RECORDS FOR THIS TASK Start Marker
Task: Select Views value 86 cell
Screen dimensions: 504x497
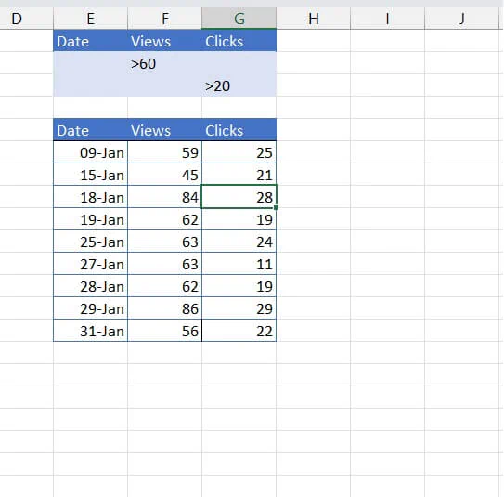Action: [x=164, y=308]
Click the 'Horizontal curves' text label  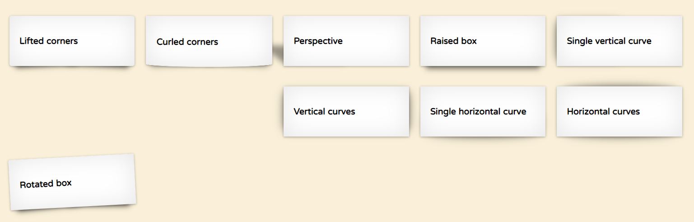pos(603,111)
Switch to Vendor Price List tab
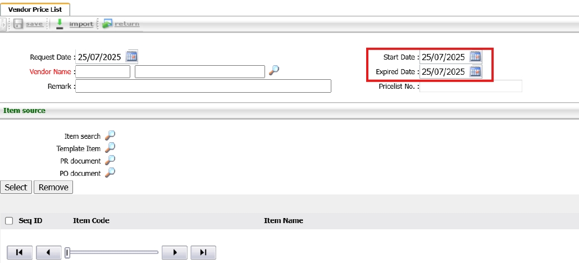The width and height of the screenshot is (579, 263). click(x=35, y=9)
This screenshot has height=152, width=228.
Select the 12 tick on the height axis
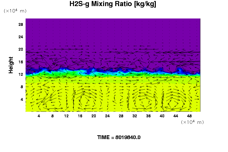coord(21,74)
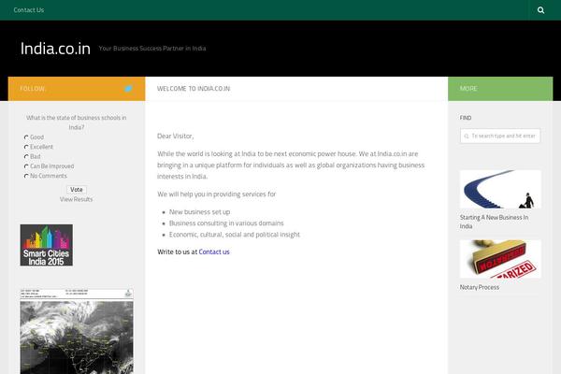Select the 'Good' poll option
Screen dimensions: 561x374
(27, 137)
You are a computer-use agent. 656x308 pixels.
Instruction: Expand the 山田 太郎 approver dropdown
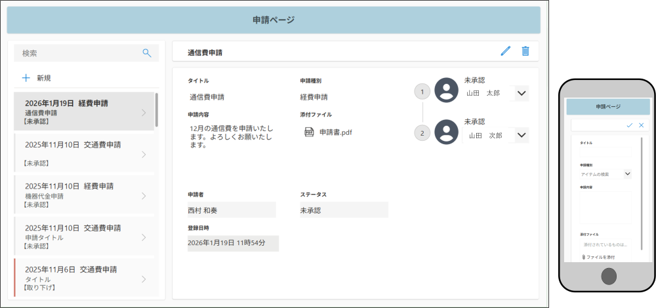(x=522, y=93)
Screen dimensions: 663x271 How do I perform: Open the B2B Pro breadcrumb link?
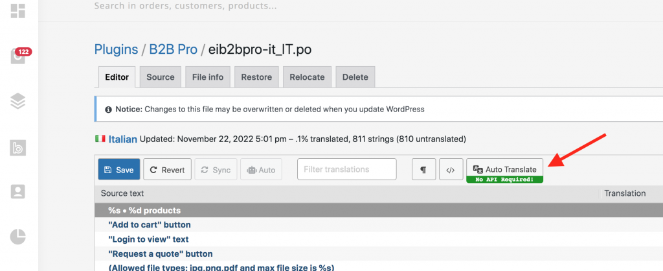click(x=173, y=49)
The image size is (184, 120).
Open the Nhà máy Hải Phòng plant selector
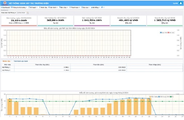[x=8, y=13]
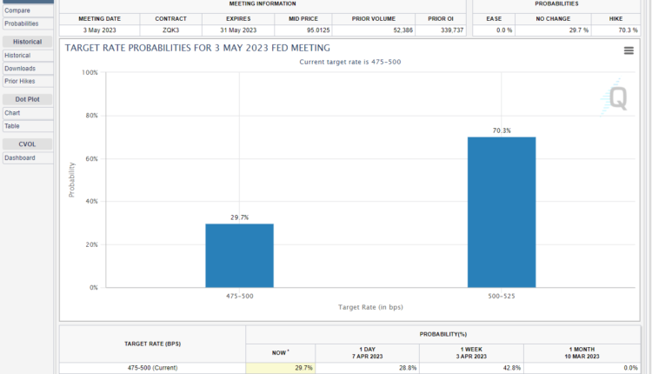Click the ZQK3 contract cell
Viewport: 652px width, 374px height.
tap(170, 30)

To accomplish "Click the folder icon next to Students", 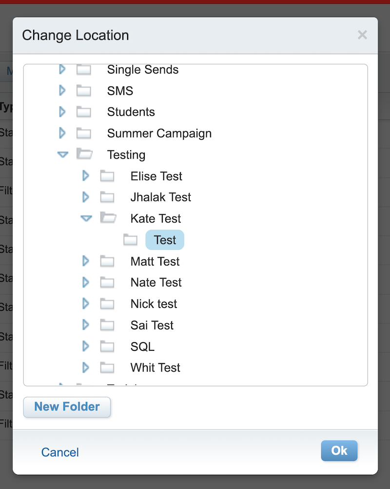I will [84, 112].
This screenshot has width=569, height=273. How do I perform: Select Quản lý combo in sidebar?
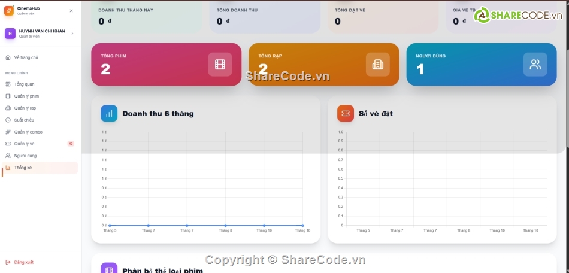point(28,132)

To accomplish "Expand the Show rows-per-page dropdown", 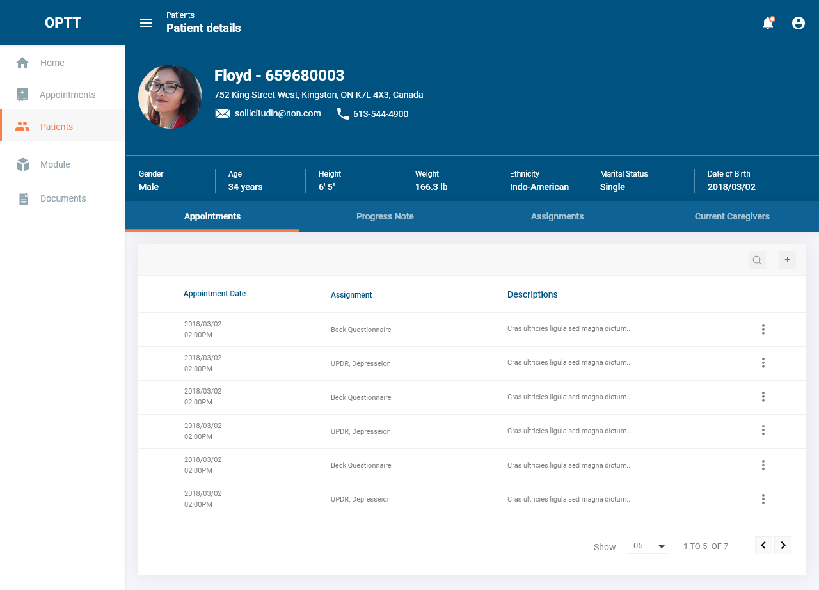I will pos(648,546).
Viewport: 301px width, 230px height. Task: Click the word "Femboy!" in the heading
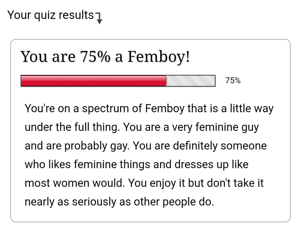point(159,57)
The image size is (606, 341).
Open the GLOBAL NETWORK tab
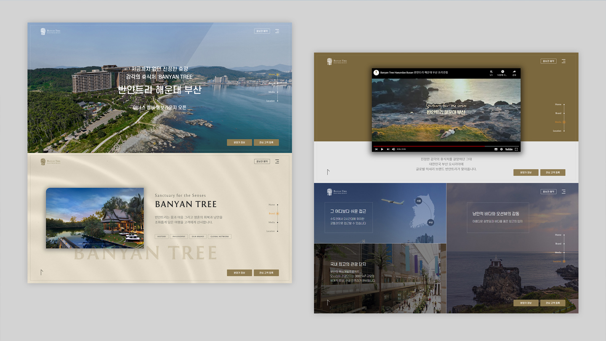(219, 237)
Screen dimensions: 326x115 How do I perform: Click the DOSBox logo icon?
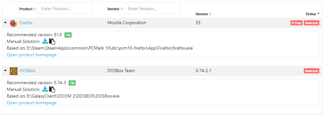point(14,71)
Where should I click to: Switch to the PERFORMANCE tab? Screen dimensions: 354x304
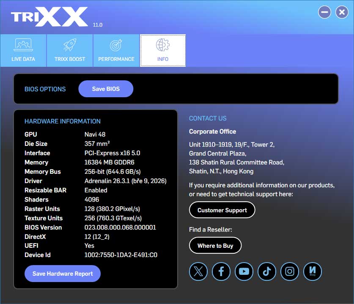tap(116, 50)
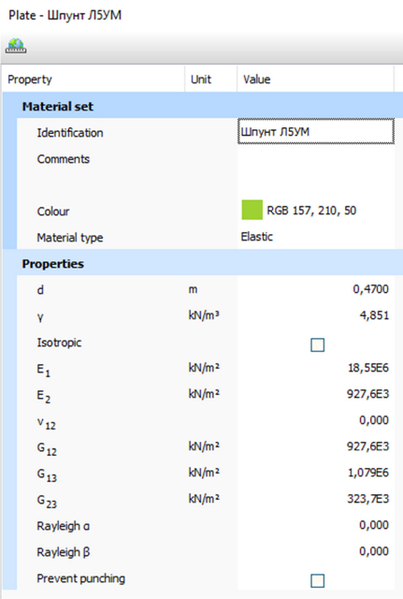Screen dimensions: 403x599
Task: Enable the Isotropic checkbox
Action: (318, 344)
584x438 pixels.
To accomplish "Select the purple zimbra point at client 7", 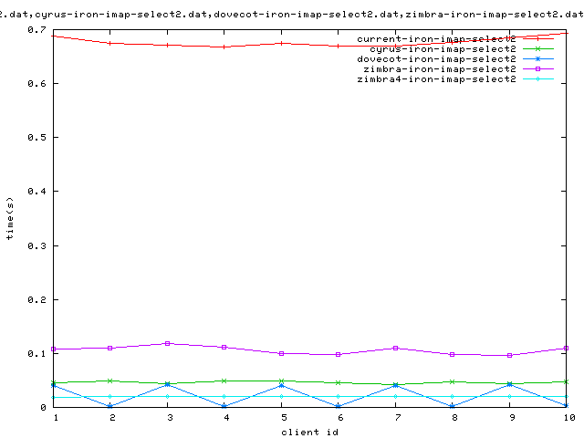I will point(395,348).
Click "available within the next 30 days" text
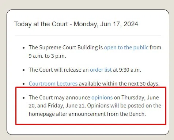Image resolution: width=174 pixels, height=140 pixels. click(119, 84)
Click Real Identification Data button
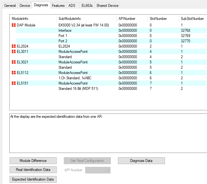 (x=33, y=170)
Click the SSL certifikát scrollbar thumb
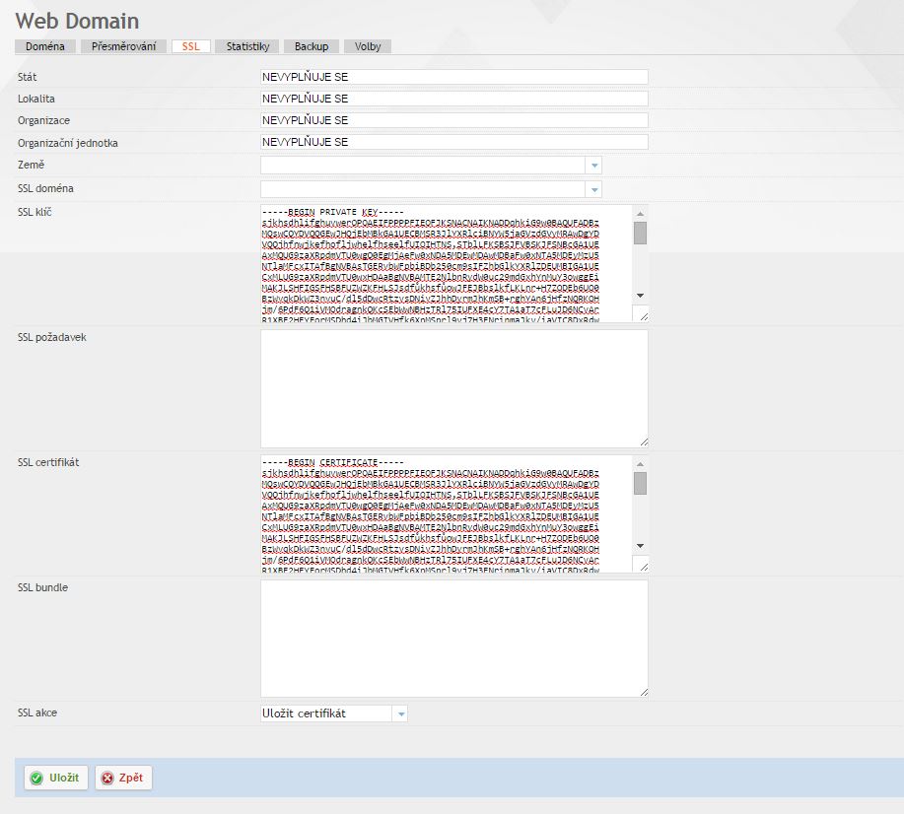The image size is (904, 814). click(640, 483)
RECORDS FOR THIS TASK End Marker
■ EXERCISE OBJECTIVE ■
Each line from the one containing "within the next" through the last line of the entries above is to be extracted exactly. Pictures are not part of the copy.

■ SOLUTION TO THIS PROBLEM ■
Click "available within the next 30 days" text
Image resolution: width=174 pixels, height=140 pixels. click(119, 84)
Click Real Identification Data button
 (x=33, y=170)
Click the SSL certifikát scrollbar thumb
The image size is (904, 814). click(640, 483)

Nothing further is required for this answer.